Seventh Circuit Allows Firefighter’s First Amendment and Due Process Case to Go Forward

On May 10, 2010, in Kodish v. Oakbrook Terrace Fire Protection District, the Seventh Circuit held that it was error to grant the defendant’s motion for summary judgment.  The court’s ruling allows the plaintiff’s claims, that he was terminated as a firefighter by the District in retaliation for exercising his First Amendment speech rights and that he had a property right in continued employment, to proceed.  The Plaintiff, Kodish, had been a firefighter for over one year. However, during four of his sixteen months of employment, he was on medical leave.  The applicable Illinois Fire Protection Act provides that the right to continued employment in the absence of just cause for termination attaches only after a firefighter “holds” his position for one year or longer.

The court found that “holding a position” for one year or longer did not require one to perform his job duties without interruption during that period.  Rather, the requirement was satisfied by a “colorable appointment coupled with performance of the duties of the position and remuneration therefor.”  Because Kodish met this standard notwithstanding his period of medical leave and interrupted employment, the court found that he had a property interest in continued employment.

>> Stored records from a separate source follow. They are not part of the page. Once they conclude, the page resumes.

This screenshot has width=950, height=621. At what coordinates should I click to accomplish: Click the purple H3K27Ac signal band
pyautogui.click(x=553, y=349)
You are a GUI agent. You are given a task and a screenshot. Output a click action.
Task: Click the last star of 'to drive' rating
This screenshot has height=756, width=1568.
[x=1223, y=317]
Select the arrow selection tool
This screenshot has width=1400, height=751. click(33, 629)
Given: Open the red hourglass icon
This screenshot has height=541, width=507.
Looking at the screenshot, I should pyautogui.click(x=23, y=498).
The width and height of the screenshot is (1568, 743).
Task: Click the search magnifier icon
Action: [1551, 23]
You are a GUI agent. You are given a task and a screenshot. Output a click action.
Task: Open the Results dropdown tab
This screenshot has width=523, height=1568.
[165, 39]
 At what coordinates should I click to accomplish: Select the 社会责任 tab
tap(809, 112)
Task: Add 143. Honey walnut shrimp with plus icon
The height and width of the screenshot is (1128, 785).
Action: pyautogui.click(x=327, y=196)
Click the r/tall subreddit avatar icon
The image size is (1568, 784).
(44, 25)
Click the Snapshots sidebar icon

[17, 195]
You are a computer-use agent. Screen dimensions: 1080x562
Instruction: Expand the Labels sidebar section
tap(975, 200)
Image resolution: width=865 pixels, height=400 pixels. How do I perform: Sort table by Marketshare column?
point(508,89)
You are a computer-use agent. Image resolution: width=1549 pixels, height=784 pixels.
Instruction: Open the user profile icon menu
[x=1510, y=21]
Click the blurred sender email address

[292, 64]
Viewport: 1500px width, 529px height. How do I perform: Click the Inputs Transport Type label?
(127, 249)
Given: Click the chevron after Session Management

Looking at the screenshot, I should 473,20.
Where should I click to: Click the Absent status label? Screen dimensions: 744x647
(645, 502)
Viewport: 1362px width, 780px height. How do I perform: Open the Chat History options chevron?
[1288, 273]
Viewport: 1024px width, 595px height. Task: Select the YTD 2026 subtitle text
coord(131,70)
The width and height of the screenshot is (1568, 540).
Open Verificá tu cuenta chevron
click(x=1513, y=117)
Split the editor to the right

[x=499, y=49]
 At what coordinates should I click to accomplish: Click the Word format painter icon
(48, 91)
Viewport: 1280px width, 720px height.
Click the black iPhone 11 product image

With respect to Kodish’s First Amendment claim, the court found that given circumstantial evidence that the District Chief  had  anti-union animus and the District’s Board did not conduct its own investigation, but instead relied upon the Chief, it was error to hold that there was no genuine question of fact and that the District was entitled to Judgment as a matter of law.

The court’s decision is particularly noteworthy for its in-depth discussion of a public employee’s right to continued employment and its construction of what it means to “hold a position.”